START Data for this exercise

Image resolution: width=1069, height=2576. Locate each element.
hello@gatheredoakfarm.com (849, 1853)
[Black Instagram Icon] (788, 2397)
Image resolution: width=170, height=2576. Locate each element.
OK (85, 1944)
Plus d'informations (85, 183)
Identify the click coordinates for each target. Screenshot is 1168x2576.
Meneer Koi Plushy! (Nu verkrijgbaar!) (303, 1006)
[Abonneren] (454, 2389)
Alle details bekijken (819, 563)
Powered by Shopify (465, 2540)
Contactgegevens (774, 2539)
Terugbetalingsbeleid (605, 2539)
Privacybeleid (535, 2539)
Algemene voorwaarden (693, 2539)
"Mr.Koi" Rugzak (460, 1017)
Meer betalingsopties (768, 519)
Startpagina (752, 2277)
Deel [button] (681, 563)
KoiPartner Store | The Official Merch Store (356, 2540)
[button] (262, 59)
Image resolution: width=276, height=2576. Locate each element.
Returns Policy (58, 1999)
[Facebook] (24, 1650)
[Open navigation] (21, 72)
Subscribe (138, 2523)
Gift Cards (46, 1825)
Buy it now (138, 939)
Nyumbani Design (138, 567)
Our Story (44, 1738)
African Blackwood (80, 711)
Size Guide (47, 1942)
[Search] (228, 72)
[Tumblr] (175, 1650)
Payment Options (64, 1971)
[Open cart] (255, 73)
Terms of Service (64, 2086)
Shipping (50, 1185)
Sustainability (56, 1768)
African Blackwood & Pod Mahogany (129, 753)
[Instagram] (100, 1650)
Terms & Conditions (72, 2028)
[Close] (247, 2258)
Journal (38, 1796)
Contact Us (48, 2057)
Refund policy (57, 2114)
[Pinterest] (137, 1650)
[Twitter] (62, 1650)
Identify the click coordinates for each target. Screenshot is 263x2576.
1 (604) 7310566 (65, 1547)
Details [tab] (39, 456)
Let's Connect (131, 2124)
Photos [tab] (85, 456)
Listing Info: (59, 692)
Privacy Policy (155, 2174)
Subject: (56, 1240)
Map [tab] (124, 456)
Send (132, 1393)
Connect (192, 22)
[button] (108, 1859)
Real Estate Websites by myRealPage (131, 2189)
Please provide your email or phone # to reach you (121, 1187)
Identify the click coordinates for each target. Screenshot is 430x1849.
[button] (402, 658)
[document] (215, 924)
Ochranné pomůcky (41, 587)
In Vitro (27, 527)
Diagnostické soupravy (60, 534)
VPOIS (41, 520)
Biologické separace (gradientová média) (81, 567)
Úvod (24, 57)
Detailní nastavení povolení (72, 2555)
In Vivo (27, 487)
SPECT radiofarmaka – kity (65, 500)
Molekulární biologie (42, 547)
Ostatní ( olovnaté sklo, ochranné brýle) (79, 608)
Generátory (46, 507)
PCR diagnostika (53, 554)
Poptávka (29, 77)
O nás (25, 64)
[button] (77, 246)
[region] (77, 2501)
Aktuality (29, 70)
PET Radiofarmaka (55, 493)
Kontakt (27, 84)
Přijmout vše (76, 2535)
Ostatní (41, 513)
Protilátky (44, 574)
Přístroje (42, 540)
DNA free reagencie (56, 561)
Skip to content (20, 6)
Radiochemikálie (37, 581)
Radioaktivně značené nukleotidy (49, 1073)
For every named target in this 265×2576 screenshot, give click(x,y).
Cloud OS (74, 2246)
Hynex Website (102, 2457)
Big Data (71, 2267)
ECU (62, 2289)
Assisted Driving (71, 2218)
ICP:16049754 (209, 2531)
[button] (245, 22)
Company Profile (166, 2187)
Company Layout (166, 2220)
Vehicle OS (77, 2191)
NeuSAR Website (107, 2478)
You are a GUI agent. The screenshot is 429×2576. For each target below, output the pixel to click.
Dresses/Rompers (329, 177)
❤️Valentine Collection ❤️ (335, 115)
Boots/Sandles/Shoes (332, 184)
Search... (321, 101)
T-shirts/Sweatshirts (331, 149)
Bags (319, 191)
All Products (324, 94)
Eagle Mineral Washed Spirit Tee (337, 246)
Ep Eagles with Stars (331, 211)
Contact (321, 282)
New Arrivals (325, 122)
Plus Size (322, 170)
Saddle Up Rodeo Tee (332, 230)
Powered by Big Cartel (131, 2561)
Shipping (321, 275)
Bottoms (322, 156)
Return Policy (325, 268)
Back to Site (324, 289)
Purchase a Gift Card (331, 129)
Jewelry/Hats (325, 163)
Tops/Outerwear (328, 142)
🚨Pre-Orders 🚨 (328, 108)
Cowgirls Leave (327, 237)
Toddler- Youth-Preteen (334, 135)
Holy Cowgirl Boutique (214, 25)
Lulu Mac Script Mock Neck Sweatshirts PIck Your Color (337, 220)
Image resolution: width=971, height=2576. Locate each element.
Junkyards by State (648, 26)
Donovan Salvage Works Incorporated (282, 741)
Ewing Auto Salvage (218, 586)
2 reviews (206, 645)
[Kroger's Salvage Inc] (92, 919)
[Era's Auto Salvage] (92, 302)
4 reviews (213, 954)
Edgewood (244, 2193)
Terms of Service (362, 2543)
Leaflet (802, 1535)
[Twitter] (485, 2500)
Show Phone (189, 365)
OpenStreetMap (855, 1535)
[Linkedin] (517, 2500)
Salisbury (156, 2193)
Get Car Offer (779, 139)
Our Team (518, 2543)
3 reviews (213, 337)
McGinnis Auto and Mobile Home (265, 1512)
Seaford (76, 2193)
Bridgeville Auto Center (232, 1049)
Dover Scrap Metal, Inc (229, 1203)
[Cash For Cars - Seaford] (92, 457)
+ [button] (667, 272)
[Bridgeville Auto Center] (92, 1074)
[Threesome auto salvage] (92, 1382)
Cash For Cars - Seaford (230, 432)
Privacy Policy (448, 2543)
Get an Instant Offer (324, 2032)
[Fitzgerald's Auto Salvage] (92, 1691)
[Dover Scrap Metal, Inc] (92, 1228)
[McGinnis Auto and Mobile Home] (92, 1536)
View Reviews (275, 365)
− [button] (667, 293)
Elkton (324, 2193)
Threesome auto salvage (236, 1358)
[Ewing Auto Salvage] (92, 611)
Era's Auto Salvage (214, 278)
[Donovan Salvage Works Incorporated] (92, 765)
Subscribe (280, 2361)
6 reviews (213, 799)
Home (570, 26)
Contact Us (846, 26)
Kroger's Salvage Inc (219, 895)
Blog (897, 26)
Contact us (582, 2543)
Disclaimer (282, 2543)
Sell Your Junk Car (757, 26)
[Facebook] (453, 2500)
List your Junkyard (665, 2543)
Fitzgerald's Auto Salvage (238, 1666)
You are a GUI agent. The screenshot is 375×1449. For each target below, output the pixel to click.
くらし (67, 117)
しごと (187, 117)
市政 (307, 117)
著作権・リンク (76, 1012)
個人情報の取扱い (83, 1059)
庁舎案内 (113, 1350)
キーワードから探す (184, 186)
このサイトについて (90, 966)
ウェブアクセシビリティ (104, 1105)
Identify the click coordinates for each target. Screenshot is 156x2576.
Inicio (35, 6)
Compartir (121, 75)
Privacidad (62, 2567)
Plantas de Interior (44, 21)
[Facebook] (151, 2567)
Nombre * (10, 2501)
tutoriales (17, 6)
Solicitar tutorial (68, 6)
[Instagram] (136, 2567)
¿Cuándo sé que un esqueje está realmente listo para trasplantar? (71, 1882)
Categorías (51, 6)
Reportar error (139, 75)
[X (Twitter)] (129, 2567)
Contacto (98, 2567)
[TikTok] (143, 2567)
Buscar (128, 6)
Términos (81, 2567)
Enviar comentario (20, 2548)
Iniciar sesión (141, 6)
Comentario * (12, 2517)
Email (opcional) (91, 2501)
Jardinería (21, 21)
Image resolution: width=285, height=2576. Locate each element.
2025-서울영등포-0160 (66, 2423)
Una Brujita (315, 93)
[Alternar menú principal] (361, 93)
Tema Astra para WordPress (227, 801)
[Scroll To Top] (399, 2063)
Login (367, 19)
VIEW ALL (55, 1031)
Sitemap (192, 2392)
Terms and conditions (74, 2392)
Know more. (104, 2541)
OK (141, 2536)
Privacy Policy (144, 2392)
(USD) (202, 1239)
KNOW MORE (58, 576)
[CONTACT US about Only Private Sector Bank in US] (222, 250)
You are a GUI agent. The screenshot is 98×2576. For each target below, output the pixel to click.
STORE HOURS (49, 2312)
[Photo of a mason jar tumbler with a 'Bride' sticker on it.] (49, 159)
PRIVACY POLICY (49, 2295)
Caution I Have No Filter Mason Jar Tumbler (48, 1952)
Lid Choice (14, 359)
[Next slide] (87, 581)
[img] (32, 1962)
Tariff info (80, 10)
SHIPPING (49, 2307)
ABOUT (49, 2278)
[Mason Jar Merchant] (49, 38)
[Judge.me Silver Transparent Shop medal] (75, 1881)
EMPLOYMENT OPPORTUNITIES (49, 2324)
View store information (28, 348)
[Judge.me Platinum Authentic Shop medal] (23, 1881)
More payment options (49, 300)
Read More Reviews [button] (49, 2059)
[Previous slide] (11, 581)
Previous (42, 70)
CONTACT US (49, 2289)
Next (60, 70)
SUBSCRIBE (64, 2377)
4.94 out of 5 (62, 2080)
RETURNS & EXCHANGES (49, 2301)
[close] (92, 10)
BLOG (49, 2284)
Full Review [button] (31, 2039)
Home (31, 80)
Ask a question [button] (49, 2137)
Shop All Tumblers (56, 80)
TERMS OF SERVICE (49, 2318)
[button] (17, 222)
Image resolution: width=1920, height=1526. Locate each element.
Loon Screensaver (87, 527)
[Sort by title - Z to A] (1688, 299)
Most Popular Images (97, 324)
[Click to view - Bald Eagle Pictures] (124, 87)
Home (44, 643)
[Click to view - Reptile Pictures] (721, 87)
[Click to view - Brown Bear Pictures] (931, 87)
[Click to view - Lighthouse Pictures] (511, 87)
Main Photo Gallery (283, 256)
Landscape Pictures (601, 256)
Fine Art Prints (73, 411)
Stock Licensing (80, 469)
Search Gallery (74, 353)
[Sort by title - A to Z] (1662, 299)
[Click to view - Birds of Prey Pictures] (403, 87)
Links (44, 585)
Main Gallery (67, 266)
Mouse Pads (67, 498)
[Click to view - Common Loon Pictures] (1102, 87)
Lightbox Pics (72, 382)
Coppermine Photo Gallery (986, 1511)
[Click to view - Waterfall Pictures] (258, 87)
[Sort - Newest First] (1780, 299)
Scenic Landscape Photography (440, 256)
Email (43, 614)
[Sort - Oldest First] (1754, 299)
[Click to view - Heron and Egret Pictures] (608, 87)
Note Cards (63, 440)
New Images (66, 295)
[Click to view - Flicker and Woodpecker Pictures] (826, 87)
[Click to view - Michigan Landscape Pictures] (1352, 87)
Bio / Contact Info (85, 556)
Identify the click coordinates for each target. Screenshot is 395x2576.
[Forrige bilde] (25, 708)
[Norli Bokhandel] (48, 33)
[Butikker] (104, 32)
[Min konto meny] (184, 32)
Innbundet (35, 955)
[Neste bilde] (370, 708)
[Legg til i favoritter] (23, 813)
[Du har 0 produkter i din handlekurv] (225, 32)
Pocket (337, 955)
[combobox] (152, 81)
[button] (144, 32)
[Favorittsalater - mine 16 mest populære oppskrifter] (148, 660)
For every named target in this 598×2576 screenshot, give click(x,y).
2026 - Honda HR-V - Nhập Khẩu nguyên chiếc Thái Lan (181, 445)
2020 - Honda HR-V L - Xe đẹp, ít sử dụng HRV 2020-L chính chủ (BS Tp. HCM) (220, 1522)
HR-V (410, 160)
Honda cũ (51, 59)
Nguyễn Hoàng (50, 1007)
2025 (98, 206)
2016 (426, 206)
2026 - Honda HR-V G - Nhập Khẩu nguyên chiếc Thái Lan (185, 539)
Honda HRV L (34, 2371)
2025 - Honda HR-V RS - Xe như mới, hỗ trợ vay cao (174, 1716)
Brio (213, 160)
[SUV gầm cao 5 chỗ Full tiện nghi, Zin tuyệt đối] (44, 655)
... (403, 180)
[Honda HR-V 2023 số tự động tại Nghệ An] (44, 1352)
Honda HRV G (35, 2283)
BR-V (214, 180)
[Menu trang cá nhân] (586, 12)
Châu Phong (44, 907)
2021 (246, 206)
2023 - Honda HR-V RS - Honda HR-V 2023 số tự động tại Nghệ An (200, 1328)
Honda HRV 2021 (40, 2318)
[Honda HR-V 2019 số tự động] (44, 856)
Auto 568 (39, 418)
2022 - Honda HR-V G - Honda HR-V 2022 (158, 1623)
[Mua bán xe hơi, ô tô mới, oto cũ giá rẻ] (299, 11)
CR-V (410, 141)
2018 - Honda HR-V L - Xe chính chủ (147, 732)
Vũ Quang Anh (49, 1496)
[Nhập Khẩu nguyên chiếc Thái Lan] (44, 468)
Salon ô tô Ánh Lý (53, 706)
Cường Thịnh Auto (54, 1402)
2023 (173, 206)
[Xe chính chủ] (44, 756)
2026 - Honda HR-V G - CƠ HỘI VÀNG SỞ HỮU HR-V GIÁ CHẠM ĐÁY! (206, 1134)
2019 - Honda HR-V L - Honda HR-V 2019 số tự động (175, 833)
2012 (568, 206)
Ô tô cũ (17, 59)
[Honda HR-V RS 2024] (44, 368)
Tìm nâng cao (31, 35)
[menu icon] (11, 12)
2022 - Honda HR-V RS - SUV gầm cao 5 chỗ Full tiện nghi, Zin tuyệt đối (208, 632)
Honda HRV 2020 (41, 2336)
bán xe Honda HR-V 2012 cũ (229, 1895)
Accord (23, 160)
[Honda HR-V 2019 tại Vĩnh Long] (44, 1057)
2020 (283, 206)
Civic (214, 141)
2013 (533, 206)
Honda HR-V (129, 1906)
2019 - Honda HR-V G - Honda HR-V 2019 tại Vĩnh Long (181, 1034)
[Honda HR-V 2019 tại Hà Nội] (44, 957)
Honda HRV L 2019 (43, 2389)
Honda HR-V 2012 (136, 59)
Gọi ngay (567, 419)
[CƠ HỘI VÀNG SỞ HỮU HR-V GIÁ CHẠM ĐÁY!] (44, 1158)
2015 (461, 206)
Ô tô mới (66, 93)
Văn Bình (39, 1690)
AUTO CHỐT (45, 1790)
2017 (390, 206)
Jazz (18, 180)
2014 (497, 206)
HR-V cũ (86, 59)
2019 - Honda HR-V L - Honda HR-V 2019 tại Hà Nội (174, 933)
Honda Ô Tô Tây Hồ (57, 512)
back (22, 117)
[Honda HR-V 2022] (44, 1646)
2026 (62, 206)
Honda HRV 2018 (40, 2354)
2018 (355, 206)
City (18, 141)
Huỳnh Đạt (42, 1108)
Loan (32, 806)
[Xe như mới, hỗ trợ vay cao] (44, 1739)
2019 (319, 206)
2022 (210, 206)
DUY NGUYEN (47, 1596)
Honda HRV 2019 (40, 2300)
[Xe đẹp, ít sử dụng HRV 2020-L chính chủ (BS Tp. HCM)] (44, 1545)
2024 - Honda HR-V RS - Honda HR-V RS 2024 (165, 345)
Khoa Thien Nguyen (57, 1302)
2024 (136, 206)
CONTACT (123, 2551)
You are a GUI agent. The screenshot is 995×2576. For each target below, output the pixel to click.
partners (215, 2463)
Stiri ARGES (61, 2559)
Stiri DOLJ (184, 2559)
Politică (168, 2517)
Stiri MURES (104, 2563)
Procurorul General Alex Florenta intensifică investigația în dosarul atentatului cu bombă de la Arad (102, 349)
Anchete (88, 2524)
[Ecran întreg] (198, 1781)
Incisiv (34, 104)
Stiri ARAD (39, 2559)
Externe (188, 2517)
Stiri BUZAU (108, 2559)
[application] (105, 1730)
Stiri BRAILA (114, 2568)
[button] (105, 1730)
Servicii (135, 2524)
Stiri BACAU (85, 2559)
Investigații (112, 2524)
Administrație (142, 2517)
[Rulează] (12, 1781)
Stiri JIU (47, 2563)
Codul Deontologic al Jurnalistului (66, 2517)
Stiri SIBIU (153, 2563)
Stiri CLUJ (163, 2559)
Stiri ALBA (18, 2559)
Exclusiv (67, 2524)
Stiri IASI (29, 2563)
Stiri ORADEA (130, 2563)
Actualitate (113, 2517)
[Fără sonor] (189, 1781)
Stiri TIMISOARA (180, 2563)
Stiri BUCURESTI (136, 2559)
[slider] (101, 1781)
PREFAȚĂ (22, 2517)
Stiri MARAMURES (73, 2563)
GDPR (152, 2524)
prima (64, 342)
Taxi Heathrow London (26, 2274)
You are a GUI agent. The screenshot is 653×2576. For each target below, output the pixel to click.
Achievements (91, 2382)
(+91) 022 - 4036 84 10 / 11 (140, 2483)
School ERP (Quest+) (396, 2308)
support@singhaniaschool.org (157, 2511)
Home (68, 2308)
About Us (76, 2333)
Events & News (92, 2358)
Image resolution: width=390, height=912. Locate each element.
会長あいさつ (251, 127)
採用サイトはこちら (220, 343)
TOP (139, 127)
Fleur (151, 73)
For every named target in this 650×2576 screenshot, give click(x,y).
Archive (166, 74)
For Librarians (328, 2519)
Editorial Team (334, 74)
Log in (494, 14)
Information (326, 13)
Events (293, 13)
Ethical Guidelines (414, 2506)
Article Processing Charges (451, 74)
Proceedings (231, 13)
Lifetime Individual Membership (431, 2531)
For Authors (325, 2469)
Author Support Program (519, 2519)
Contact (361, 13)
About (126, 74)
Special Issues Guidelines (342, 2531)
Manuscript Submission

END Data for this exercise

» Task details:
Using the data above, extract exactly the lines from the one that holds "DNA free reagencie (56, 561)" to the one that holds "Vehicle OS (77, 2191)", both ends included, and no others.

» Answer box:
DNA free reagencie (56, 561)
Skip to content (20, 6)
Radiochemikálie (37, 581)
Radioaktivně značené nukleotidy (49, 1073)
For every named target in this 265×2576 screenshot, give click(x,y).
Cloud OS (74, 2246)
Hynex Website (102, 2457)
Big Data (71, 2267)
ECU (62, 2289)
Assisted Driving (71, 2218)
ICP:16049754 (209, 2531)
[button] (245, 22)
Company Profile (166, 2187)
Company Layout (166, 2220)
Vehicle OS (77, 2191)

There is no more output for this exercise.